Lasagna’s Law, Buses and Photography

In 1970, American physician and clinical pharmacologist, Louis Lasagna, described the phenomenon that is well known to those of us who work in the field of clinical research: “The incidence of patient availability sharply decreases when a clinical trial begins and returns to its original level as soon as the trial is completed.”  In other words, when discussing with physicians to see if a clinical study with a new drug or device is feasible, it’s amazing how many suitable patients “disappear” from the face of the earth as soon a study starts, thus making the study slower, more expensive, and overall more difficult than had been “promised.”  Over the years, this became known as “Lasagna’s Law (of patient recruitment)

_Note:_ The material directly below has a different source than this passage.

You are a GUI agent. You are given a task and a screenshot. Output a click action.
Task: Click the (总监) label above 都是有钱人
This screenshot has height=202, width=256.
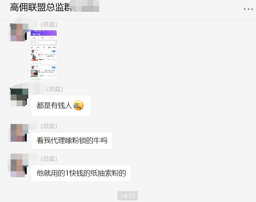coord(55,89)
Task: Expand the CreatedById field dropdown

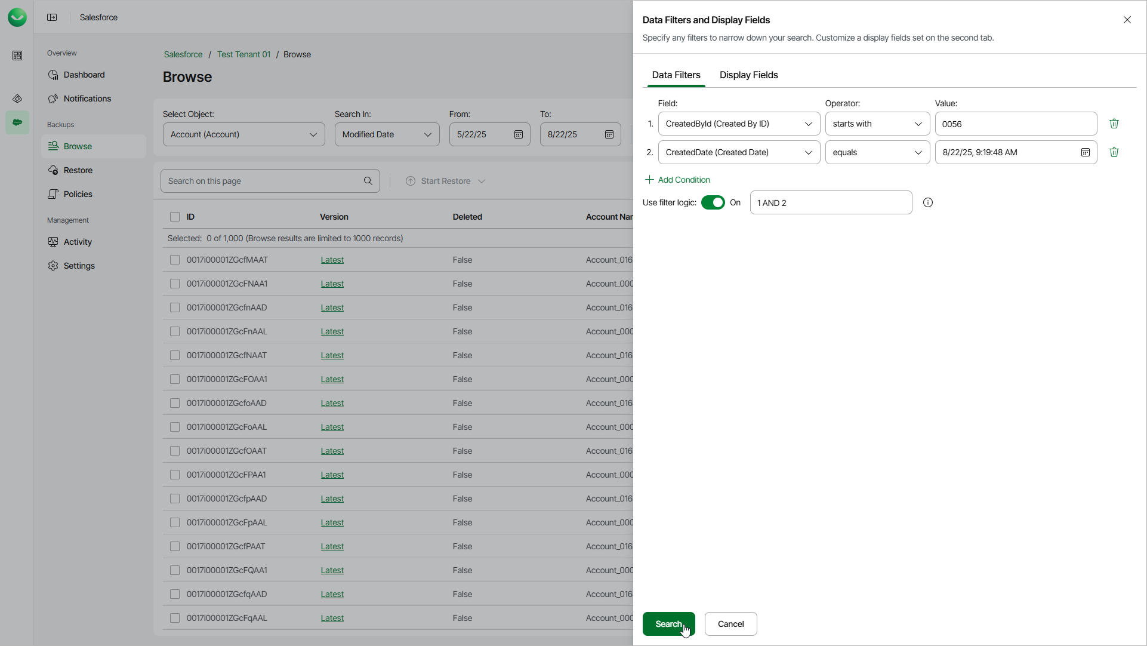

Similar phenomena, however, are not isolated to research.  For example, users of public transport (at least in Britain) are familiar with the oft-quoted idiom:  “you wait for a bus for a longer than you should have to and then three come along at once.” *

So what is going on here?

My conjecture is that much like the phenomenon of pareidolia, this is linked as much to human  perception as to anything based in reality: the physicians probably think they see more suitable patients than they do as they are concentrating on a particular set of criteria, but probably in a too generalized manner (if that makes sense).

I bring this up because in order to complete my week 12 photography challenge I finally settled upon the idea of photographing a yellow school bus, as I blogged yesterday. How many of these do we see every day? How often do I wait for the flashing red lights and pop out stop signs? I would have estimated at least a dozen a day for the first question and at least once a day for the second. But when I want to see them, what happens? I start to question my reasoning, that’s what!

This seemingly easy, self-inflicted assignment suddenly became a challenge. A man with camera pitted against fate. The buses all seemed to me to have left the streets or only appeared briefly when my camera wasn’t handy, sneaking behind other vehicles, billboards, road signs and nature. I decided that I don’t want to appear as some weird stalker, so I wasn’t prepared to hang around the school yard with a camera, so that left me with no option but to treat this like a pseudo-wildlife shoot.

I managed to snatch some shots from the parking lot at the local Wawa store, but for some reason I felt a bit like a private investigator digging up dirt – not a nice feeling. And I got glared at by one car driver as she drove into the lot.

160325_SchoolBus01

In the end, I changed the scope of my assignment. When driving to work that final morning (I like to keep to the weekly timing) I decided to visit the equivalent of the wildlife “watering hole” in the savanna, namely, the local bus lot, to capture these elusive beasts.  So,  at lunchtime I snatched 20 minutes to drive out to one which is nearby and to sheepishly ask the guy in charge if I could photograph some buses.  As it happens, there was no-one in what appeared to be the gate house so I just stood outside and clicked away.

Job done, at last!

So, what, if anything, is the lesson here? Well, although it ended well enough, albeit under pressure, I should probably think more about setting a realistic goal in the future. And to that end, I think I will finish with the old British Army adage of the 7Ps, which always holds true, in my experience, and should be well heeded by us all.

l leave you to look up, dear reader 😉

~ Richard

* As an aside, there does appear to be a totally different rationale for this one, though – it’s called “platooning” apparently.